“Your suggestion of a centre for North London strikes me as an admirable one. I should like to have a cordon of centres all round London, and we seem now to be making a beginning to it. Would it be possible to have also a St. John’s Wood Centre? We found last year that Bayswater was of no use to St. John’s Wood. Whether this district would produce enough candidates to support a centre of its own I do not know.... I am so glad you are taking up this matter so energetically and judiciously.”
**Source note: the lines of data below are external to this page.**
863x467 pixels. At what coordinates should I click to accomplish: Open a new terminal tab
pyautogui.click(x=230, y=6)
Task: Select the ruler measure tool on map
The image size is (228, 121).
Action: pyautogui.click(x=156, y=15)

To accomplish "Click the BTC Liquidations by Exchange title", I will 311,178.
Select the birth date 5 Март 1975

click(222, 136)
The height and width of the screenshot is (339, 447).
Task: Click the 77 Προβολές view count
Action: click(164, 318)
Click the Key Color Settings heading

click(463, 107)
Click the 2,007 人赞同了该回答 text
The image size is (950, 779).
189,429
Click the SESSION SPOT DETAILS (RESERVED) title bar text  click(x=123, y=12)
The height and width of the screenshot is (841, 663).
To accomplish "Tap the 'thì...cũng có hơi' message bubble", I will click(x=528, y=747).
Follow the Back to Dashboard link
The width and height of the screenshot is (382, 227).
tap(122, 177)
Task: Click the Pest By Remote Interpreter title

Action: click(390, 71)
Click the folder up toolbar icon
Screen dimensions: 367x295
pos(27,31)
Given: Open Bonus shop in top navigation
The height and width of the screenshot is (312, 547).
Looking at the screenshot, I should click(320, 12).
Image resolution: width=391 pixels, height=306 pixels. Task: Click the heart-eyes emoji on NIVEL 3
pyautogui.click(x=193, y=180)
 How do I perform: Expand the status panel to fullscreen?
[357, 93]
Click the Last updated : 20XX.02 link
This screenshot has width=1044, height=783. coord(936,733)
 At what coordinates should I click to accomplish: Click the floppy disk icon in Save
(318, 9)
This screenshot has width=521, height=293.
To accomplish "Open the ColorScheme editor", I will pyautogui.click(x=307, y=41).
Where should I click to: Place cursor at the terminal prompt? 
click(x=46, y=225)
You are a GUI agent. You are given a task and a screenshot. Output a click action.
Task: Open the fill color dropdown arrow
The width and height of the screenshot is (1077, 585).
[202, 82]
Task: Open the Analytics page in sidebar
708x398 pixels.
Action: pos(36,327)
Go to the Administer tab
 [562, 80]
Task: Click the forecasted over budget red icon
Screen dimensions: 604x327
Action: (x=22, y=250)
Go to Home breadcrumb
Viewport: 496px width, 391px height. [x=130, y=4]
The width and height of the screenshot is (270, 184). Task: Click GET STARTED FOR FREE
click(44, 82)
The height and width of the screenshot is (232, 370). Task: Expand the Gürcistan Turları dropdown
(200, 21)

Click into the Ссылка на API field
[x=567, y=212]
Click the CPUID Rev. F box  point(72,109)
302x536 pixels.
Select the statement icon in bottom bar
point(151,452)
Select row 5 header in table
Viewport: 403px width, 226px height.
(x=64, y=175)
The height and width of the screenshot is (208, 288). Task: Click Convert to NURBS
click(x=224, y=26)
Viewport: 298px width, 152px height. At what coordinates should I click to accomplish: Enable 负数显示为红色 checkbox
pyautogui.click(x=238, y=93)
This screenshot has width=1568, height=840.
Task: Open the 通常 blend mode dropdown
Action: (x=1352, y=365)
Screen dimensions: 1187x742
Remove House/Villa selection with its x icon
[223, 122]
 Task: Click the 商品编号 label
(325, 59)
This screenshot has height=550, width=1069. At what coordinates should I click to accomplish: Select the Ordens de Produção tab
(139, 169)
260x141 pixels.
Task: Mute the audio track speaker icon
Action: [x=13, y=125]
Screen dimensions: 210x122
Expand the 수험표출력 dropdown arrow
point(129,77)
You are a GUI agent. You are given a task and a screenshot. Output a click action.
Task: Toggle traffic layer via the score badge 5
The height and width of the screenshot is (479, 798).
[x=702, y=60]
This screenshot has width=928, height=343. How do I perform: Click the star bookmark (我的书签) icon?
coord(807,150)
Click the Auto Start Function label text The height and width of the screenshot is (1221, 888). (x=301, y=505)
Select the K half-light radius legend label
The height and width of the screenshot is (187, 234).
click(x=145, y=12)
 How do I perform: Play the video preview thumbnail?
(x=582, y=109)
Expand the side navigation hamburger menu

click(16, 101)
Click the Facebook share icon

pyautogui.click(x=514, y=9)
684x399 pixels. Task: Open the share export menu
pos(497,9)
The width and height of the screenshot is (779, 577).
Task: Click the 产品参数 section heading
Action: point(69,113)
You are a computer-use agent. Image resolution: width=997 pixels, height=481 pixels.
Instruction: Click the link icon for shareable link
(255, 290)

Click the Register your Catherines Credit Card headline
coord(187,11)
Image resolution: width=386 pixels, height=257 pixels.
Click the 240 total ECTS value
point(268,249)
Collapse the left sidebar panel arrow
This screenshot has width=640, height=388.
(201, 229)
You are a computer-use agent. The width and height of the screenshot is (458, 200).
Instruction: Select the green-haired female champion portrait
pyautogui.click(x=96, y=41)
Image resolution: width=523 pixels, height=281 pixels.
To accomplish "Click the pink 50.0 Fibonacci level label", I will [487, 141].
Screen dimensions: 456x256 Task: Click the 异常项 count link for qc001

In July, 1872, Miss Buss sent me a list of ladies who had agreed to act as the committee of the Regent’s Park Centre. When we remember that the duties included attendance for the honorary secretary from 9 a.m. till 9 p.m., for three or four days out of the six, and that two or more ladies of the committee must be present whenever an examination is going on, it will be seen that this meant work. This first list met with warm approval from the Rev. G. F. Browne, at Cambridge, as showing the interest taken in the then new movement by persons known in the educational world. We find here the names of Mrs. Charlton Bastian, Mrs. Fox Bourne, Miss Orme, Mrs. Percy Bunting, Mrs. J. G. Fitch, Mrs. Hales, Mrs. Henry Morley, and Mrs. Williamson. Mrs. Avery, Miss Sarah Ward Andrews, Miss Agnes Jones, Miss Swan, and myself completed the first list. My sister, Miss J. T. Ridley, was appointed honorary secretary, and remained in this post till 1894, when she was succeeded by Miss Hester Armstead, who had been a most successful candidate in both Junior and Senior Examinations, before distinguishing herself in the Cambridge Classical Tripos.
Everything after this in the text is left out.